Giovanni Paolo II, che visitò il paese nel cruciale 1986, colse un punto fondamentale: «Nella mia enciclica Dives in misericordia (n. 77) ho voluto porre in risalto il fatto che sul mondo gravita una inquietudine morale, che va aumentando in rapporto all’uomo e al destino dell’umanità […]. Questa inquietudine morale è alimentata dai fenomeni della violenza, della disoccupazione, dell’emarginazione e da altri fattori che provocano lo squilibrio, minacciando la pacifica convivenza umana. Nel guardare spassionatamente il panorama della vostra patria non avete anche voi una chiara impressione della presenza di questa inquietudine morale nella vostra società?»
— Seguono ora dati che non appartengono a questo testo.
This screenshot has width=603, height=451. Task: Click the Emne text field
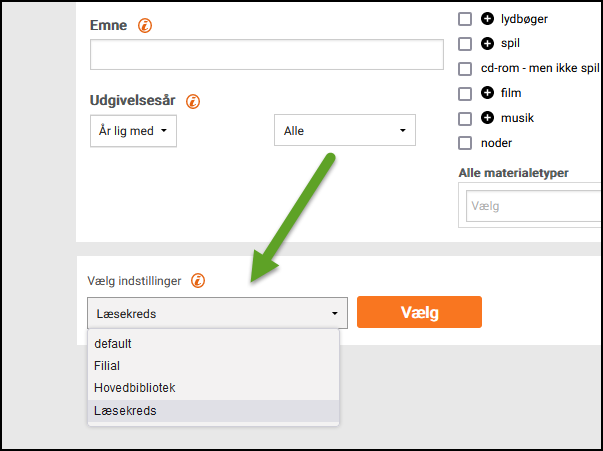coord(266,55)
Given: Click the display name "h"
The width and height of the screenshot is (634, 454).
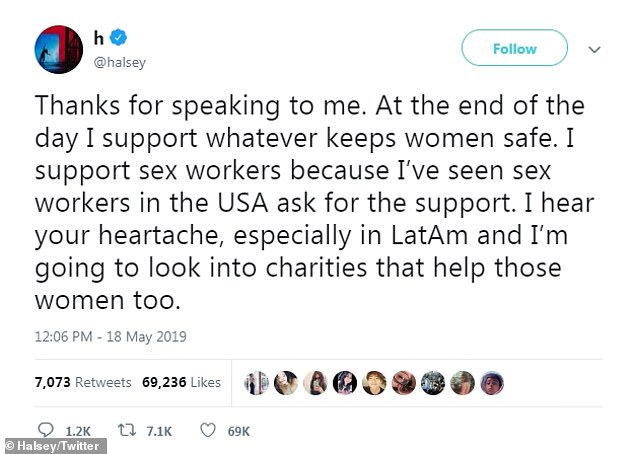Looking at the screenshot, I should pos(99,36).
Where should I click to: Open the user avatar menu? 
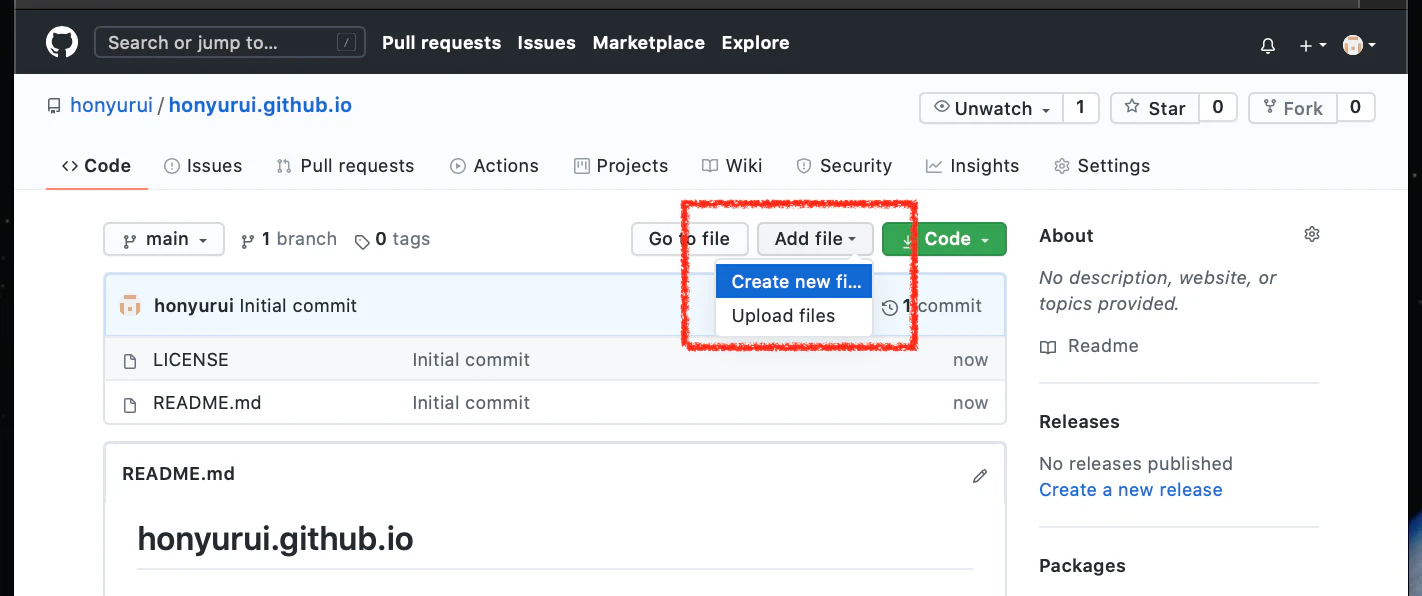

È interessante che il primo viaggio in un solo paese dell’America del Sud del primo papa latino-americano avvenga proprio in Colombia. Come è interessante che il primo viaggio all’estero del papa che sta facendo studiare la scomunica di corrotti e mafiosi successivo a questo annuncio abbia luogo in Colombia. È interessante anche che nel fronte ostile al compromesso che la pace richiede emerga la figura, legata all’ex presidente Uribe, dell’avvocato anti-conciliare Josè Galat, nostalgico della messa in latino. Cosa c’entra la messa in latino? C’entra, perché rappresenta una Chiesa in cui l’officiante guida “il popolo di Dio”, non celebra con esso. Non lo vede, è solo lui che conosce la strada, è solo lui che sa, non ci sono “compromessi” da fare. È una Chiesa “spagnola”, che dall’altro non ha nulla da apprendere, perché sa già tutto. Una Chiesa che non ha paci di costruire, ma “giustizia da imporre”. È una Chiesa che non ha a cuore Cartagena de Indias, dove molti ricordano ancora i tempi della schiavitù accettata da quella “società cristiana” che si rifiutava di entrare nelle chiese dove il gesuita Claver, per la cui canonizzazione si è dovuto attendere l’800, riuniva i suoi “negri”, che battezzava nonostante gli si rimproverava che “a malapena avevano un’anima”.
Bergoglio sa benissimo quanto conti la Colombia per il sogno bolivariano, ma sa anche quanto pesi la Colombia nel sequestro della politica con la P maiuscola nel continente latino-americano e non solo. Così questo viaggio assume il carattere di un viaggio nelle pieghe e nella piaga del nostro tempo: la demonizzazione dell’altro, l’incapacità di affrontare i problemi nazionali e regionali, deriva in gran parte dalla crisi della politica, dal sequestro della politica che non può che favorire da una parte l’espansione di poteri occulti e criminali e corruzione e dall’altra l’illusione che esistano soluzioni radicali, totali, capaci di eliminare per sempre tutto il male. Questo viaggio avrà molto da dire al terzo millennio, molto più di quanto si creda.